Rumors of North Vietnamese in the vicinity often had a
terrifying
effect, however. Among the men who heard such rumors in
the
mountains of Houaphan Province that summer was a young
Royal Lao
Army captain named Kong Le. Kong Le had two companies of
the Second
Paratroop Battalion out on patrol almost on the North
Vietnamese
border. When they returned to Xam Nua without encountering
the
enemy, they found that the garrison had decamped, leaving
the town
undefended.
Direct North Vietnamese involvement in Laos began
taking
another form wherein aggression was difficult to prove.
Two months
after the 1954 Geneva Conference on Indochina, the North
Vietnamese
established a small support group known as Group 100, on
the Thanh
Hoa-Houaphan border at Ban Namèo. This unit provided
logistical and
other support to Pathet Lao forces. In view of the
reversion to a
fighting strategy, the North Vietnamese and Lao parties
decided to
establish an upgraded unit.

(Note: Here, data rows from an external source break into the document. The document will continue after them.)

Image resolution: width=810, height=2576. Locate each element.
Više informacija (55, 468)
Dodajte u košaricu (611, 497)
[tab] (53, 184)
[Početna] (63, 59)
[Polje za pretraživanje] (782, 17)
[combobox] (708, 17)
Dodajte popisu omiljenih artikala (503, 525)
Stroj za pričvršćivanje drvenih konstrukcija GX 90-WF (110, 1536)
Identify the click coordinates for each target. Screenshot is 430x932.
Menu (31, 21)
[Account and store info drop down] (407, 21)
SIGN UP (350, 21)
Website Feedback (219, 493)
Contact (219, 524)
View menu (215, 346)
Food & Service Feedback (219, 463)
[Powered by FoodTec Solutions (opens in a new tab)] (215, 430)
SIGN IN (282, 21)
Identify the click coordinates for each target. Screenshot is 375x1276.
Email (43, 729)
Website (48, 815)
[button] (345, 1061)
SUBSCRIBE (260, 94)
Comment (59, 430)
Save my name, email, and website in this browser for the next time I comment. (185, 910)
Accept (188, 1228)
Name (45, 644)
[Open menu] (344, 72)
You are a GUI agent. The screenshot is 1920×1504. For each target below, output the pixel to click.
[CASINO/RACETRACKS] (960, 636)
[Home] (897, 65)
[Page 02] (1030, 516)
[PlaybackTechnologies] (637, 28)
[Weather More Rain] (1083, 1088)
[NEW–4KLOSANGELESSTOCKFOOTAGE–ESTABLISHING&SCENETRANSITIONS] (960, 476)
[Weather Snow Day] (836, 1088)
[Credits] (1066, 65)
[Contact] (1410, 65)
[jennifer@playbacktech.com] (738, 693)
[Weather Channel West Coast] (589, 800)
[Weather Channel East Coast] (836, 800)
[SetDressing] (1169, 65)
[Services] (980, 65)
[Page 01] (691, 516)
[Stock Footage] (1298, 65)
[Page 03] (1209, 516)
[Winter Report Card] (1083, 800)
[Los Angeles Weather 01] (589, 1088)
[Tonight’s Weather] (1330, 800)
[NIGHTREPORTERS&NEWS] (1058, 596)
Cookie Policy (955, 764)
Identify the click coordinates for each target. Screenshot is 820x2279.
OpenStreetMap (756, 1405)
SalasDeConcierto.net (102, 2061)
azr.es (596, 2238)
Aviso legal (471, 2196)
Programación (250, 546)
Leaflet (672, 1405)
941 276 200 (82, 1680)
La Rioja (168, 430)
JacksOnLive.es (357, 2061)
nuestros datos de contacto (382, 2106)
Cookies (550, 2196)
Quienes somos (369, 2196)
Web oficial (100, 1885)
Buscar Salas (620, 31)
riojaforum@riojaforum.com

The new unit, known as Group
959,
headquartered at Na Kai, just inside the Houaphan border,
began
operating in September 1959. Its establishment coincided
with a
major effort to expand the hitherto small Pathet Lao
forces.
According to an official history published after the war,
its
mission was "serving as specialists for the Military
Commission and
Supreme Command of the Lao People's Liberation Army, and
organizing
the supplying of Vietnamese matériel to the Laotian
revolution and
directly commanding the Vietnamese volunteer units
operating in Xam
Nua, Xiangkhoang, and Viangchan." These actions were in
violation
of the obligation Ho Chi Minh's government had assumed as
a
participant in the 1954 Geneva Conference to refrain from
any
interference in the internal affairs of Laos.
The Vietnamese party's strategy was by now decided with
regard
to South Vietnam. At the same time, the party outlined a
role for
the LPP that was supportive of North Vietnam, in addition
to the
LPP's role as leader of the revolution in Laos. Hanoi's
southern
strategy opened the first tracks through the extremely
rugged
terrain of Xépôn district in mid-1959 of what was to
become the Ho
Chi Minh Trail.
Phetsarath and Sisavang Vong, viceroy and king, died
within two
weeks of each other in October 1959. Sisavang Vong reigned
over
Laos for fifty-four turbulent years as a man of honor,
and, after
his death, his memory was so venerated that when the
communists
came to power in Vientiane they left his statue standing.
His
successor, Savang Vatthana, lacked both his father's hold
on his
people and Phetsarath's charisma. A deeply fatalistic man
who
foresaw he would be the last king of Laos, Savang Vatthana
remained
uncrowned for the rest of his reign because a propitious
date for
the coronation ceremony could not be found.